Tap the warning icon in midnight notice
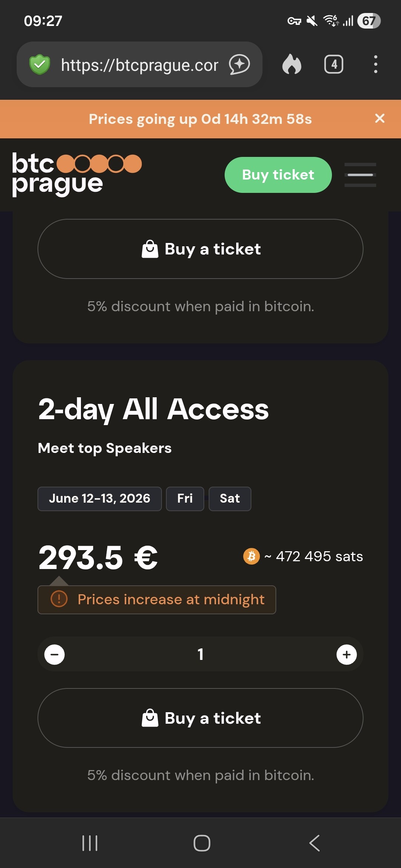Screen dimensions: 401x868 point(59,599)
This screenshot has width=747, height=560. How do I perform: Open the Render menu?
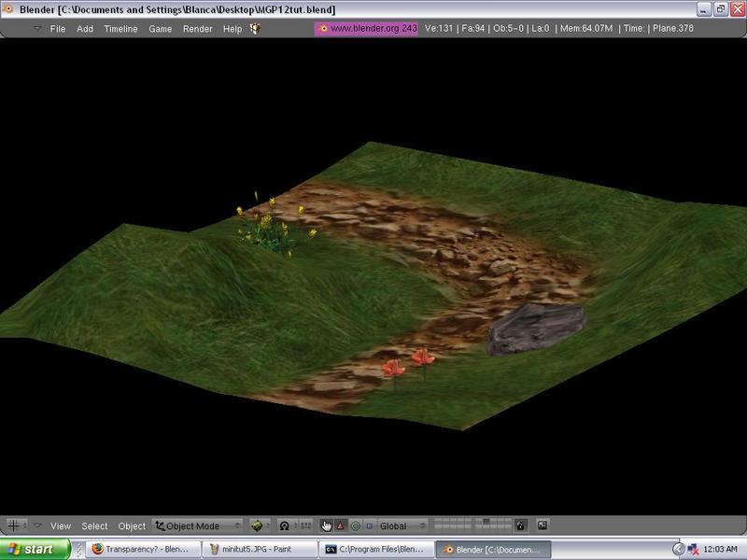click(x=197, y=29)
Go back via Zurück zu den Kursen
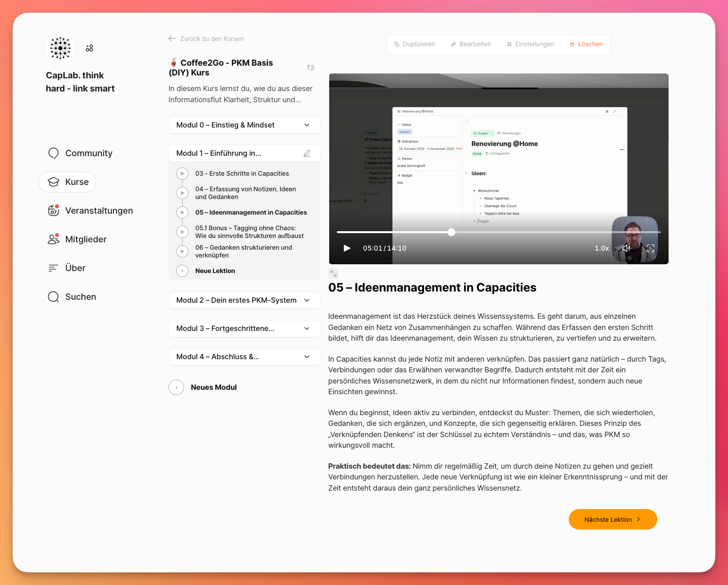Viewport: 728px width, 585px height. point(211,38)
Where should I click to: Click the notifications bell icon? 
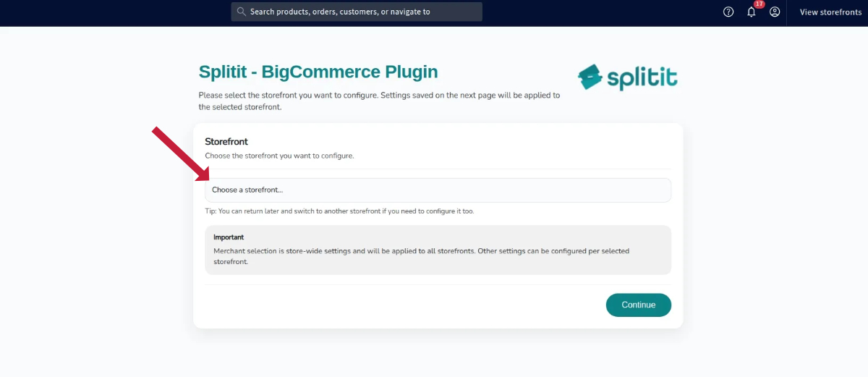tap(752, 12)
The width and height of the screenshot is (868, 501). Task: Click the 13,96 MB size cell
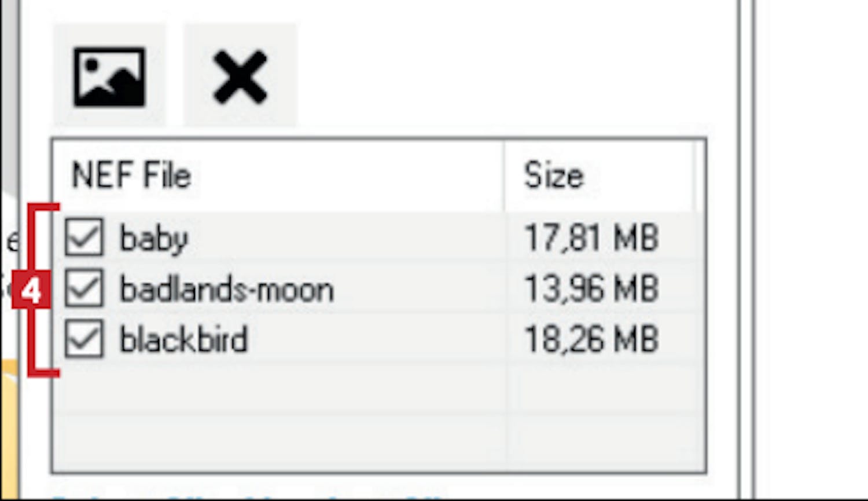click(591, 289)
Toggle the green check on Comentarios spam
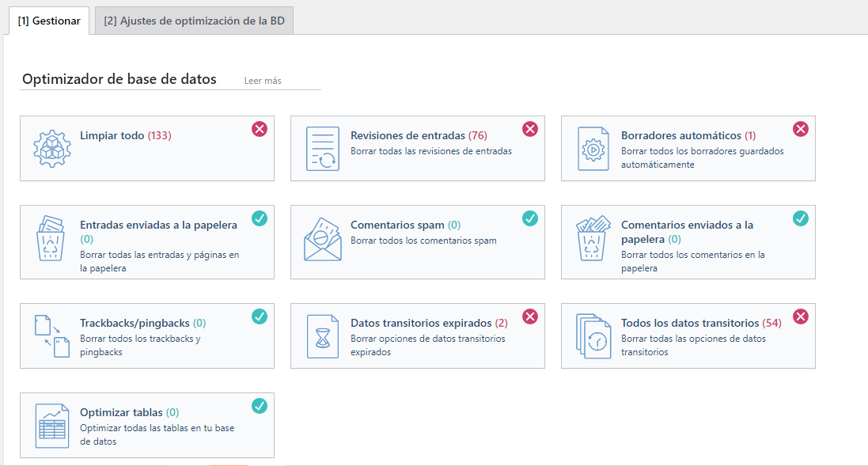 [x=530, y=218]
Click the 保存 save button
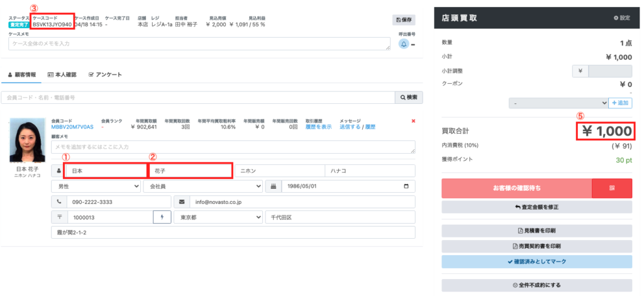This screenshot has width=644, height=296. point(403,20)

* * *

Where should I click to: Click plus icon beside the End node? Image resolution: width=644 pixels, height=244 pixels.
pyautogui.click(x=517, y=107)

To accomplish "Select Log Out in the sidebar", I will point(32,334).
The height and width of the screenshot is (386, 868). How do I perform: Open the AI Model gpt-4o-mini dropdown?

Goal of the exercise:
Copy the stretch of the records above that runs from the line with "Where should I click to: Click plus" through the line with "The height and". Both end lines belong in the copy, and nothing else does.

Exercise result:
Where should I click to: Click plus icon beside the End node? Image resolution: width=644 pixels, height=244 pixels.
pyautogui.click(x=517, y=107)

To accomplish "Select Log Out in the sidebar", I will point(32,334).
The height and width of the screenshot is (386, 868). How do I perform: Open the AI Model gpt-4o-mini dropdown?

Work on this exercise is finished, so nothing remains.